Our walk combines two of engineer James Brindley’s most well-known canals with an obscure oncenavigable backwater – plus three aqueducts, a packhorse bridge, and a grisly tale...
Rugeley’s waterways claims to fame include an important aqueduct and a flight of steps with an associated grisly tale of murder; however we’ll start our walk at the rather less exciting but more easily accessible Bridge 67: on Station Road, a ten-minute walk southwest from Rugeley Trent Valley Station, and half a mile north of the town centre.
Follow the towpath of the Trent & Mersey Canal north westwards, with the canal on your left and the River Trent approaching from your right.

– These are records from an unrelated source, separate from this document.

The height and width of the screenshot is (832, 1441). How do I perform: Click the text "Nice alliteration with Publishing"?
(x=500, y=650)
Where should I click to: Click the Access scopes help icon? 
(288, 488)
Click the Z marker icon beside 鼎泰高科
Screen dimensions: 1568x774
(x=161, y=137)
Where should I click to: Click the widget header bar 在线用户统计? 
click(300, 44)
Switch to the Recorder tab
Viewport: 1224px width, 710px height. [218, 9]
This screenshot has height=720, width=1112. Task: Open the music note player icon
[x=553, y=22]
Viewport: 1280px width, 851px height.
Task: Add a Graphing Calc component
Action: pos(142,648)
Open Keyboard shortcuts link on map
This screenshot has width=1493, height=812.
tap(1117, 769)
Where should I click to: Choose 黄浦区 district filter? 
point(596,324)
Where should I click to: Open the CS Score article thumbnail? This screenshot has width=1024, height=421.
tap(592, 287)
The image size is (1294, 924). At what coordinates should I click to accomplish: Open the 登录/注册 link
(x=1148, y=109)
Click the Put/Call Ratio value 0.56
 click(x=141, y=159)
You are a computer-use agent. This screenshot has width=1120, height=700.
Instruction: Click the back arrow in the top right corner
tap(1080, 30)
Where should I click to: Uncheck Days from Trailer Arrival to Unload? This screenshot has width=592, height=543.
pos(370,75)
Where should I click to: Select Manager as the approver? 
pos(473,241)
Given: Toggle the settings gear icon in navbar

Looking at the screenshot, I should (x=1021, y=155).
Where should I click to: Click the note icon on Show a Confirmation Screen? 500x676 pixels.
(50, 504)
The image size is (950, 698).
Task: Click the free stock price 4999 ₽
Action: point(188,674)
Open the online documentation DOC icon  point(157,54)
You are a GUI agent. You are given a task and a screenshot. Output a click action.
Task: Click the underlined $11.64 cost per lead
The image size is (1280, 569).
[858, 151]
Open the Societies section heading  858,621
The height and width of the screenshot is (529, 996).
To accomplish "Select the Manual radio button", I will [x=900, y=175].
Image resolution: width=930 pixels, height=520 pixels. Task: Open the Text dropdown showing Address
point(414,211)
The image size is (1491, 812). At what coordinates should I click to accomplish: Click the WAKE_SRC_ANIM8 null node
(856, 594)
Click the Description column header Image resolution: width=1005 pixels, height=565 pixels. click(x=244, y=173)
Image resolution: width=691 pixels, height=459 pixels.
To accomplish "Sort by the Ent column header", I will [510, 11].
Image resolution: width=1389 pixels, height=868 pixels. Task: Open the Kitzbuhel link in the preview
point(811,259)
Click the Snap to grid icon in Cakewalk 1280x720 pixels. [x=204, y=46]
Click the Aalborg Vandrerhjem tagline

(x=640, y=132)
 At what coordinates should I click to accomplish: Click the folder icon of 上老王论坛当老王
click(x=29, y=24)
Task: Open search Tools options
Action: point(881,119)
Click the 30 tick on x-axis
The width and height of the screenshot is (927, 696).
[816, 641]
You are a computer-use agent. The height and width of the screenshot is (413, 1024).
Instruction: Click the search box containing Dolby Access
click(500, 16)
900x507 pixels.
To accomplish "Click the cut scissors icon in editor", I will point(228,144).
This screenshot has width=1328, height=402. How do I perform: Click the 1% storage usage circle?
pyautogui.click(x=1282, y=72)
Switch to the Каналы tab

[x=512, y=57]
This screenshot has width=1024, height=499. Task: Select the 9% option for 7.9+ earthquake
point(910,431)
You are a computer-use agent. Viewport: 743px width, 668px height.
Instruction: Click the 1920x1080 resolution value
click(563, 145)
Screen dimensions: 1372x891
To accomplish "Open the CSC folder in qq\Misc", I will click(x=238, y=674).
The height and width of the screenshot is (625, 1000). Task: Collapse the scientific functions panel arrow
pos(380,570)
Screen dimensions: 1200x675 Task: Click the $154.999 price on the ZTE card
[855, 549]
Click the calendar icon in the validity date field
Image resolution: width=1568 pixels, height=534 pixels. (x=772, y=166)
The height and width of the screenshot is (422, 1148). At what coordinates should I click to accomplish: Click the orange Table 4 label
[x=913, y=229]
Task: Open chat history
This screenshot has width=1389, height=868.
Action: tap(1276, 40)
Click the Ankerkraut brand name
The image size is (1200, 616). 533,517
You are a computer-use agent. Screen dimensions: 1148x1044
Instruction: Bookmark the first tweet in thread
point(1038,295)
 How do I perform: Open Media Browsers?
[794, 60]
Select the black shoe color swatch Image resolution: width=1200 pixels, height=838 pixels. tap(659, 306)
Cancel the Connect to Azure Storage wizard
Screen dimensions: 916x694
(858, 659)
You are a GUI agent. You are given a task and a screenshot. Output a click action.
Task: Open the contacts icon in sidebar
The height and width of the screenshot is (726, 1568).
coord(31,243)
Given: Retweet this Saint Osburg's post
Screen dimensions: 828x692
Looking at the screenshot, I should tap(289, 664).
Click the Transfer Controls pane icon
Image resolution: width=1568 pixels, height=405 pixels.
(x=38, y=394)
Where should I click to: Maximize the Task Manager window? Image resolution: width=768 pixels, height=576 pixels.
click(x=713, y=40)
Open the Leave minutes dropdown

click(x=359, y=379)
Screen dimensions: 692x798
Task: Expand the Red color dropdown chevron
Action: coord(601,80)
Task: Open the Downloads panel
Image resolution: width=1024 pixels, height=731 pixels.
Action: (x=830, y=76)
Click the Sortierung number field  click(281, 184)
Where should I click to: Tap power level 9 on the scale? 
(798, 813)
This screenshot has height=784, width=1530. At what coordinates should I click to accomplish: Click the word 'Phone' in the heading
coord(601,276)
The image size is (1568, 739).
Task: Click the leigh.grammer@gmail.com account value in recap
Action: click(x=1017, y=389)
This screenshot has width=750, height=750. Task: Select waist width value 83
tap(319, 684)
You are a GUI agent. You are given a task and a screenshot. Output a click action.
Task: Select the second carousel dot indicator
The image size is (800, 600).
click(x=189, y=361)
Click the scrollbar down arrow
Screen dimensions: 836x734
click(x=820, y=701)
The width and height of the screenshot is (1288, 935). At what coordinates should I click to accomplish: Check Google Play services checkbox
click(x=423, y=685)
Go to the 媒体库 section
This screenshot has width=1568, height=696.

After three quarters of a mile, the canal swings sharply right: note the flight of steps climbing upwards from the opposite bank. These (well, their predecessors) are the ‘Bloody Steps’ where in 1839, 37-year-old Christine Collins, travelling as a passenger on a boat, was murdered by three boatmen. Two were hanged, one transported, and more recently the event was the inspiration for the Inspector Morse story The Wench is Dead.
Hurrying on, the sharp turn leads onto Brindley Bank Aqueduct which spans the Trent: even without the giveaway name, to the aficionado of canal heritage this sturdy brick structure with its series of low arches is characteristic of James Brindley and the earlier canal engineers.
Rugeley has now been left behind, but the A51 bypass and the busy West Coast Main Line railway make their presence felt for a short time. They soon recede as the canal resumes its north westerly course, never far from the river. A couple of miles of gently meandering waterway running through quiet countryside to Colwich.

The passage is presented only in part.